Word for word, reproduce every line of the data below.

··· Dataset

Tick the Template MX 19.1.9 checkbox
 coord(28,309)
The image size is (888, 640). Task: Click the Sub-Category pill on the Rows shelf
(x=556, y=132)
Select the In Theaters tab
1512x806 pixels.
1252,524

······

▸ Task output:
Tick the Template MX 19.1.9 checkbox
 coord(28,309)
The image size is (888, 640). Task: Click the Sub-Category pill on the Rows shelf
(x=556, y=132)
Select the In Theaters tab
1512x806 pixels.
1252,524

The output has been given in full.